- [WORK ITEM] Exactly the lines from the one with "Click the filter funnel icon" through the end of the records below are to be output, the first and last included, and no others.

- [DATA]
>>>>>
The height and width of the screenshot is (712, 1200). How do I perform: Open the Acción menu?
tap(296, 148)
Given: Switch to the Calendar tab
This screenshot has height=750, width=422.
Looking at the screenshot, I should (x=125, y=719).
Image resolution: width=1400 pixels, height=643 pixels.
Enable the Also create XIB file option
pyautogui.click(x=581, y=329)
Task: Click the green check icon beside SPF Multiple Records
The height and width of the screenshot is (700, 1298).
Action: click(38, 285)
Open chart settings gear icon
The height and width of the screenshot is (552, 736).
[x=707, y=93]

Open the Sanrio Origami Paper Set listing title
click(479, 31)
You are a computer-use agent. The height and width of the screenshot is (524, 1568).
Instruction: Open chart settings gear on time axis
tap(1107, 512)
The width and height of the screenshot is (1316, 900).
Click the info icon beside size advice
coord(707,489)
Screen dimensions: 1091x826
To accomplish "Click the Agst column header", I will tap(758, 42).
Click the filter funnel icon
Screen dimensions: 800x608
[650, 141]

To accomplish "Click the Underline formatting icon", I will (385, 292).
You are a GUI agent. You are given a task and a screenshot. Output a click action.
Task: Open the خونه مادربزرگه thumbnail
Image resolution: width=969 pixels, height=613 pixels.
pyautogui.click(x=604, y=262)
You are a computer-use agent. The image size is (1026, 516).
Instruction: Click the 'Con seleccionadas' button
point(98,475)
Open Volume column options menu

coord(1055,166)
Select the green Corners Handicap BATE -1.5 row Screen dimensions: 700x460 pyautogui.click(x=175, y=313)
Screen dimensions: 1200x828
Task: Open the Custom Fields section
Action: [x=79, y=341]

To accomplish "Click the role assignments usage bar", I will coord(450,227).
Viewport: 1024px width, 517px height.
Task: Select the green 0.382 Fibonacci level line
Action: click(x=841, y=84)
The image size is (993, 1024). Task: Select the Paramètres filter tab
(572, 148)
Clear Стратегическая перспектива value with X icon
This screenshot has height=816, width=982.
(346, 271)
<<<<<
- [WRITTEN RESPONSE]
Click the filter funnel icon
Screen dimensions: 800x608
[650, 141]

To accomplish "Click the Underline formatting icon", I will (385, 292).
You are a GUI agent. You are given a task and a screenshot. Output a click action.
Task: Open the خونه مادربزرگه thumbnail
Image resolution: width=969 pixels, height=613 pixels.
pyautogui.click(x=604, y=262)
You are a computer-use agent. The image size is (1026, 516).
Instruction: Click the 'Con seleccionadas' button
point(98,475)
Open Volume column options menu

coord(1055,166)
Select the green Corners Handicap BATE -1.5 row Screen dimensions: 700x460 pyautogui.click(x=175, y=313)
Screen dimensions: 1200x828
Task: Open the Custom Fields section
Action: [x=79, y=341]

To accomplish "Click the role assignments usage bar", I will coord(450,227).
Viewport: 1024px width, 517px height.
Task: Select the green 0.382 Fibonacci level line
Action: click(x=841, y=84)
The image size is (993, 1024). Task: Select the Paramètres filter tab
(572, 148)
Clear Стратегическая перспектива value with X icon
This screenshot has height=816, width=982.
(346, 271)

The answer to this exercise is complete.